Get a whiff of this: Breathing in the scent of jasmine has the power to release feel-good brain chemicals that boost energy as well as reduce anxiety, according to a study done by the Smell and Taste Treatment and Research Foundation in Chicago. It also increases focus—baseball players in the study who wore jasmine-scented armbands hit the ball better than those wearing non-scented bands.
This flower’s power doesn’t end there. When slathered on, sniffed, or sipped, jasmine also offers these all-over benefits:
Promotes weight loss With a naturally sweet and heady, floral taste, jasmine tea is the most common way to ingest this botanical (scented tea is made by mating jasmine with green tea, oolong, or black tea to absorb its flavor and fragrance). Thanks to high levels of catechins, drinking jasmine tea is said to accelerate the metabolism and trigger the body to burn more calories.
Soothes your mind and body Research suggests that the aroma of jasmine, taken as tea or smoothed on the skin, has a relaxing effect. In fact, just the scent of jasmine chills out autonomic nerve activity and decreases your heart rate. Rich in flavonoid antioxidants that combat oxidative stress, jasmine tea has a mild sedative effect which relaxes the body and mind–even calms coughs, and may help regulate insulin levels and lower blood pressure. Some say jasmine is also an effective antidepressant.
Alleviates aches and pains Jasmine’s antispasmodic properties make it an effective aid for muscle pain, stiffness, and sprains. Traditionally, essences of this potent flower have been used during birth for its pain-relieving and antispasmodic properties, and recent studies have confirmed its effectiveness.
Clarifies and protects The essential oils of this delicate flower contain potent antiseptic, antibacterial, and antiviral properties thanks to a portfolio of compounds like benzaldehyde, benzoic acid, and benzyl benzoate. When slathered on, jasmine-infused lotions and oils can help bolster skin’s immunity and protect skin from invading offenders especially as the seasons change.

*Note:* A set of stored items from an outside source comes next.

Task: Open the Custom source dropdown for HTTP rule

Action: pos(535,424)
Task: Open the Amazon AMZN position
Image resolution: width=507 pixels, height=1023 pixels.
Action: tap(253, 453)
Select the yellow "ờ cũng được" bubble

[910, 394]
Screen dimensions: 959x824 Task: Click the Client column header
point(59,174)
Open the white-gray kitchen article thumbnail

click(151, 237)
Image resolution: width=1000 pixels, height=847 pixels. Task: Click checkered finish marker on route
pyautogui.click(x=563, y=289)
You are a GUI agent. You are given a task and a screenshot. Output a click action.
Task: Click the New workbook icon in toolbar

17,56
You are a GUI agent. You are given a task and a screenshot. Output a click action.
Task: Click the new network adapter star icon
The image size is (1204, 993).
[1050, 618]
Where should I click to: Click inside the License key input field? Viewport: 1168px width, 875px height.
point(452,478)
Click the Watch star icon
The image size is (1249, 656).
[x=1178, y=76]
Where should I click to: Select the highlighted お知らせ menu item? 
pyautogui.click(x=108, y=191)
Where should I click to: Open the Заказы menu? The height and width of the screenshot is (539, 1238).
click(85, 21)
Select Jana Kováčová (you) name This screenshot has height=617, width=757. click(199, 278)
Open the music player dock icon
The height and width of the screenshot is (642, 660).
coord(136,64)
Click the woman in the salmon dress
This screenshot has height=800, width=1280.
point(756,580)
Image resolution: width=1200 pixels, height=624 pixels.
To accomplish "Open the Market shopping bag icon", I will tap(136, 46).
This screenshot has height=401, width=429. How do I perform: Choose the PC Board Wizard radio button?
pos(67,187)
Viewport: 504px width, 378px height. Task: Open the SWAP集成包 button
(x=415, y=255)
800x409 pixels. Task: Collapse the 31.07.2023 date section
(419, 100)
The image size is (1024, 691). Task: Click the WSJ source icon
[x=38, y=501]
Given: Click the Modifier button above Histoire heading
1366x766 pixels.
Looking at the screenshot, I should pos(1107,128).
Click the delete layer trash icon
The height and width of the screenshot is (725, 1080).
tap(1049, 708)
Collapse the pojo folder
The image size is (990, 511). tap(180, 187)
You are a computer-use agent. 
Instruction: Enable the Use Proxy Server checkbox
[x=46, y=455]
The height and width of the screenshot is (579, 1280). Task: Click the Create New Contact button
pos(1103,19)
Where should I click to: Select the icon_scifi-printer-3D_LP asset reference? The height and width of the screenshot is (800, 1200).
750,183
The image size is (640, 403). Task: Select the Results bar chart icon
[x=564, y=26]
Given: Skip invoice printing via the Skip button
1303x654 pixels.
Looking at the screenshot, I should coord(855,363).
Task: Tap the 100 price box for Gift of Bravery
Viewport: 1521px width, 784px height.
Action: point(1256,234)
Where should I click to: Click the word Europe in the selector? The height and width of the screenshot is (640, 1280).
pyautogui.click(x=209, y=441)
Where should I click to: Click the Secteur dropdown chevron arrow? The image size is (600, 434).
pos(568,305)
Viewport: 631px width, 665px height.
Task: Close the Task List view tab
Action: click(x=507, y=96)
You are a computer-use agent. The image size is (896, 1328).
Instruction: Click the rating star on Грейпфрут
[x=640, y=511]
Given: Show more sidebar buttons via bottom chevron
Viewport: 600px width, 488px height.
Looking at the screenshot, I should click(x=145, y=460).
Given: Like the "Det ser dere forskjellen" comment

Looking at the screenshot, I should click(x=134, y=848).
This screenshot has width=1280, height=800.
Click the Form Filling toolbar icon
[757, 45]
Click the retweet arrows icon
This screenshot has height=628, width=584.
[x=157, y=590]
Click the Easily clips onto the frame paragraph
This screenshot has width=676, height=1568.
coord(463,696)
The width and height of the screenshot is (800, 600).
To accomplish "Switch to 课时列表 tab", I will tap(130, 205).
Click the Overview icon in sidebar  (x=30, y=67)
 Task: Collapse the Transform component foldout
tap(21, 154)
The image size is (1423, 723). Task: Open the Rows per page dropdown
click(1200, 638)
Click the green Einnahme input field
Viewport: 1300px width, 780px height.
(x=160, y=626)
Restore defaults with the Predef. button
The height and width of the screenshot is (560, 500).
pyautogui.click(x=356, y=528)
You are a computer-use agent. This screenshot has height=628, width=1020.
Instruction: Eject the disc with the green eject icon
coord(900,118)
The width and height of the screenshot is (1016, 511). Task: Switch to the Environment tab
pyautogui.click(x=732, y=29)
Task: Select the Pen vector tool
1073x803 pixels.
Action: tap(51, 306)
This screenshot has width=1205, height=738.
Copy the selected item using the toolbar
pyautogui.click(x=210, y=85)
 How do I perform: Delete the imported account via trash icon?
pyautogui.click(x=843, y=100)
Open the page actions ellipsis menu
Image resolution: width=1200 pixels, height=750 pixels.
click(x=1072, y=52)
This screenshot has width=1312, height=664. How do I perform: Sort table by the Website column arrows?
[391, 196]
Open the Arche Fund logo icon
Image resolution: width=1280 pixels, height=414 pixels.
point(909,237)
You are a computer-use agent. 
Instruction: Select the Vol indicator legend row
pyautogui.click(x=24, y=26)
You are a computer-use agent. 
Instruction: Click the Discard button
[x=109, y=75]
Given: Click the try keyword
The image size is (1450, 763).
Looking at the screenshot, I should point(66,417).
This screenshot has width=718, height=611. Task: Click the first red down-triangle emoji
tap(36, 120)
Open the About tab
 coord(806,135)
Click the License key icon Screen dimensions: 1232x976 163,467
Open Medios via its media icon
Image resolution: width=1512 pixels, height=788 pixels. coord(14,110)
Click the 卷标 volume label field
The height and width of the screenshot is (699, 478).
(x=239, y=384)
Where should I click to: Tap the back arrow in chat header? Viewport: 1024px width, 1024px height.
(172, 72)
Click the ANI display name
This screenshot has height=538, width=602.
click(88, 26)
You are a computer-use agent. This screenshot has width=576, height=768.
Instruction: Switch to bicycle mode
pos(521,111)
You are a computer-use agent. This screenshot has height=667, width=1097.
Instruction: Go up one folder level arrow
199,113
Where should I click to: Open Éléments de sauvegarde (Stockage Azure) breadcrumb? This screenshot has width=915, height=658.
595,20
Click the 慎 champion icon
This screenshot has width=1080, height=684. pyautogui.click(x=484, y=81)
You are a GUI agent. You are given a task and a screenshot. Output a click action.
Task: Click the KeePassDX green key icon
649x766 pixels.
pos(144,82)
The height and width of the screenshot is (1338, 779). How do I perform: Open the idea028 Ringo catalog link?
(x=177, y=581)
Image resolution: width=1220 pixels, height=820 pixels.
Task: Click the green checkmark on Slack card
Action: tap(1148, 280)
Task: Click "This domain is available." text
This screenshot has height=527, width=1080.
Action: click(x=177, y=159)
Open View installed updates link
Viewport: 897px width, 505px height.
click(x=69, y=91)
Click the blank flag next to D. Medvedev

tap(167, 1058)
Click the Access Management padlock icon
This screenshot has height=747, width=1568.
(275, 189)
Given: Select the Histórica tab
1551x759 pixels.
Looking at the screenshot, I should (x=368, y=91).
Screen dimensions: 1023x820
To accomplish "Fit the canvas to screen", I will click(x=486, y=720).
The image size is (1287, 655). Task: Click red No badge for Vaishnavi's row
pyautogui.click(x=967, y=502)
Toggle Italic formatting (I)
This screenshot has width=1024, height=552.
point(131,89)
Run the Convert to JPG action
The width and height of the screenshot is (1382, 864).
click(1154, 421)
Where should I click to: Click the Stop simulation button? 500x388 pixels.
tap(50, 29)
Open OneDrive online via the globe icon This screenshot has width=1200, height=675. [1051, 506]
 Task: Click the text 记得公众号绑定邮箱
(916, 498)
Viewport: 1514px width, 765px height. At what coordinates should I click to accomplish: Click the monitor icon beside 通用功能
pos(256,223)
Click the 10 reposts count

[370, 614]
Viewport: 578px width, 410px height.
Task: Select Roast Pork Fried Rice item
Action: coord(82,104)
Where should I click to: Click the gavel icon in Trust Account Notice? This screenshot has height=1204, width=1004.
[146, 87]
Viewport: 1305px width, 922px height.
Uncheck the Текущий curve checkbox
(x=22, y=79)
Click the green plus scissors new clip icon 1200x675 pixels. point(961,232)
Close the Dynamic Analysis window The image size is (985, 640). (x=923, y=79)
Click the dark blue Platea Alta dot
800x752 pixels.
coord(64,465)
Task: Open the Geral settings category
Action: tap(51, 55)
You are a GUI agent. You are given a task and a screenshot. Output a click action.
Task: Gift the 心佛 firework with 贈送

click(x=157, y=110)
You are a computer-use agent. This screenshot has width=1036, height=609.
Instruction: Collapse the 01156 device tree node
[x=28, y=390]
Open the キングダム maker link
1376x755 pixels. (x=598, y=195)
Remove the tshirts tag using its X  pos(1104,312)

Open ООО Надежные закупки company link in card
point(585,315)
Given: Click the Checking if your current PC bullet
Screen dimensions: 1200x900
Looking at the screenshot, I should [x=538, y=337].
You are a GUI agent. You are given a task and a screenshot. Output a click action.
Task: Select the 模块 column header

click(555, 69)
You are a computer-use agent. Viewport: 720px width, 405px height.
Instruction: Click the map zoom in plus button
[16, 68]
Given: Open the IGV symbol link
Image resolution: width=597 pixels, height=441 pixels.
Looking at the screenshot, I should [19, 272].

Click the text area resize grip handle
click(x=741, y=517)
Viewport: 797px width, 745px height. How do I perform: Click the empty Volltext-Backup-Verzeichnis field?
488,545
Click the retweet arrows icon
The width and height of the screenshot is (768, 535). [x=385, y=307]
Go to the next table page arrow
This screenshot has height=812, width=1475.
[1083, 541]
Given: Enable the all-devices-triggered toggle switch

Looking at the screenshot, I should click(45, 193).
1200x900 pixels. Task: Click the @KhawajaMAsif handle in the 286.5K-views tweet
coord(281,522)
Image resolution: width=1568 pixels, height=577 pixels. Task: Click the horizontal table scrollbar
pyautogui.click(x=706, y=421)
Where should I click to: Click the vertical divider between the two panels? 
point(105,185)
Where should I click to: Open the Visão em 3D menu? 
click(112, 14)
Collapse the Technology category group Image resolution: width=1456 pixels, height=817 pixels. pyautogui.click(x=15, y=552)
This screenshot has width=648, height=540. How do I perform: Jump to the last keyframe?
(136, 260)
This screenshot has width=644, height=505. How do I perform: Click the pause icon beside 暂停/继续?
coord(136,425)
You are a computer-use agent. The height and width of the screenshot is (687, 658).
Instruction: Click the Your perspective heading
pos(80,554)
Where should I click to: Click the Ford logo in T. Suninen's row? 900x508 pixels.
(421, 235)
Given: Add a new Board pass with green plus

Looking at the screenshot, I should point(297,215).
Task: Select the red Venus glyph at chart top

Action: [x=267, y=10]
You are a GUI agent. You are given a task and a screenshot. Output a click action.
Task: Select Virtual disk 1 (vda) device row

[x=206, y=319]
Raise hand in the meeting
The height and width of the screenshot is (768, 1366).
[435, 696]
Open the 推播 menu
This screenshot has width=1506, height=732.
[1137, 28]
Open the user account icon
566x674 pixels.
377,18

Hydrates for softer skin Traditionally used to restore skin, the essential oils and botanical extracts of jasmine increase skin’s elasticity and help balance moisture in the skin to naturally reduce dryness. Plus, its natural antibacterial properties protect skin from assault and aid skin’s immunity.
Heals blemishes and scars Jasmine oil is a cicatrizer, meaning it helps fade scars left in the wake of acne, skin wounds, eruptions, and stretch marks. (Say ta-ta to any kind of blemish with these complexion-perfecting remedies.)
Jasmine is also wonderful as massage oil. The restorative effects of jasmine on the skin are widely noted, as are the benefits of jasmine massage oil. The unique properties of this plant allow the skin to rejuvenate, since the oil moisturizes the skin and restores elasticity.
Use for Traditional Diseases
Jasmine is used to relieve all manner of symptoms and diseases, including even some forms of cancer, like breast cancer. Jasmine can even be used to clean scrapes and cuts.
The medicinal properties of this plant, from sexuality to healing patients at death’s door, bears out the designation of this plant as the “queen of the night” by the Indians in ancient times. Jasmine is an extraordinary plant.
Jasmine is used for a variety of medicinal purposes. Jasmine is said to either aid in the treatment of or cure a wide variety of common symptoms:
- sunburns and rashes
- sexual problems
- heat exhaustion and sunstroke
- uterine problems
These issues are aided by using jasmine in tea or lotion form. Topical remedies include the fresh juice squeezed from the plant; it is good for healing corns that appear on the foot.
One of its most famous uses is as a purported aphrodisiac. Jasmine tea is said to be particularly effective in this way; it increases the production of sperm as well as helps in healing the causes of both frigidity and impotence.
How It Is Used Today
Today, jasmine is used mainly in the beauty and healthcare industries. The two biggest ways that jasmine is used are as an aromatherapy product and as an essential oil. An essential oil is a hydrophobic liquid that contains high concentrations of the native plant juices from which they are made.
In other words, jasmine essential oil is basically the jasmine plant in oil form. Aside from essential oils, jasmine tea is also very popular. This tea is very aromatic, and known for its relaxing properties, especially for providing relief from fatigue and stress.
Madurai, a city in Tamil Nadu is famous for its Jasmine production. In the western and southern states of India, including Andhra Pradesh, Karnataka, Kerala, Maharashtra and Tamil Nadu, jasmine is cultivated in private homes.
These flowers are used in regular worship and for hair ornaments. Jasmine is also cultivated commercially, for both the domestic and industrial uses such as the perfume industry. It is used in rituals like marriages, religious ceremonies and festivals. In the Chandan Yatra of lord Jagannath, the deity is bathed with water flavored in sandalwood paste and jasmine.